Why did this fail? Can something similar ever work? The concept seems simple enough, fan blows air down = anti-gravity hover car! Yet we have never managed a manned hovering aircraft aside from the bulky, dangerous and hard to control helicopter.

>> No.7710157

>>7710129
>we have never managed a manned hovering aircraft aside from the bulky, dangerous and hard to control helicopter.

https://en.wikipedia.org/wiki/List_of_VTOL_aircraft

>> No.7710299

>>7710129
Basic answer: It requires a lot more power to achieve decent lift.

Wings and fan blades are basically* the same thing: Airfoils that direct air downwards** to create lift. You may notice that the wings of an airplane are much, much, much larger than those fan blades, which means that they can direct a much larger mass of air downwards. This means that, in order to maintain the same upwards thrust, you need the downward airstream to be at a much higher velocity. (In other words, you have to spin the fan blades a lot faster.)

To put it in terms of high school physics, thrust is proportional to mass flow rate and the velocity of the airstream (p = mv, F = dp/dt) and power is proportional to mass flow rate and the square of velocity (E = 1/2 mv^2, P=dE/dt). So if you cut the mass flow in half, power has to go up 4x to maintain the same thrust.

And unlike wings, you will fall down immediately when the power is cut - whereas with wings, if the engines go off, your wings are still moving through the air at mostly the same velocity because of your plane's inertia, and so continue to direct air downwards, allowing you to glide to the ground safely.
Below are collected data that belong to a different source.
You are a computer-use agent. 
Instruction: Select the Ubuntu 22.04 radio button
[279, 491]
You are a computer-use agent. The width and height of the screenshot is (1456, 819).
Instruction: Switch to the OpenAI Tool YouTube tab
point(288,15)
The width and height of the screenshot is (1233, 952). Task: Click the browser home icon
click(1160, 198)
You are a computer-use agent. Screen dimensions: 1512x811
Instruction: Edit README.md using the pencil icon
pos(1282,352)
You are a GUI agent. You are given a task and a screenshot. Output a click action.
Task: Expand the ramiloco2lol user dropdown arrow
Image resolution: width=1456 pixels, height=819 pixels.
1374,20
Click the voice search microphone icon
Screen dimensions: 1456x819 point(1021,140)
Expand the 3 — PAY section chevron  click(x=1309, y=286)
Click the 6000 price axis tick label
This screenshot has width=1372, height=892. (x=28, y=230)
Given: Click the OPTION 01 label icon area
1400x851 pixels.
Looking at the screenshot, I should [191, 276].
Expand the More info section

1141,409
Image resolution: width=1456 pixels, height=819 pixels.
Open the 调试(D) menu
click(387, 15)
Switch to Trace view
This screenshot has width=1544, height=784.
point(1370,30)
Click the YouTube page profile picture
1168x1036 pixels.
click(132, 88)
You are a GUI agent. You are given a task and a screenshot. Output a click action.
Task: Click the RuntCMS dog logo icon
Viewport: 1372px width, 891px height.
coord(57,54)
Helicopters work because they have fairly large blades, but they're still limited to much lower altitudes than airplanes are, and have much lower efficiency. (They do, however, have the ability to glide back down as well - the air flowing over the blades when they fall also creates drag by turning the blades, slowing the fall enough that crashes are often survivable.)

Vehicles of this type *do* exist, and have been successfully built, but because they're less efficient they're not really used. With one exception - if your vehicle's basically plane-shaped, you can mount the engines on a revolving joint and lift off with them pointing down, and then point them backwards and fly efficiently like a plane the rest of the way.

*oversimplifying
*still oversimplifying

>> No.7710313

>>7710129
they aren't hard to control if you know what you're doing. And lets face it, do you want people that don't know what they're doing hovering above the general public?

>> No.7710351
File: 11 KB, 323x303, VTOL_DiscLoad-LiftEfficiency.PNG.png [View same] [iqdb] [saucenao] [google]
7710351

>>7710129
High disk loading --> low efficiency

>> No.7710644

>>7710313
I hate this argument so much. Airspace is much more conductive to automatic transport than the ground is. They already have autonomous drones. Imagine autonomous air-taxis that you hopped into and it took you across a large city in 5 minutes? Currently to get across London takes about 2 hours on a bad day, imagine just being able to skip across 40 miles of traffic in a flying car?

>> No.7710676

>>7710129
Because you need to use EM Drives, not fans.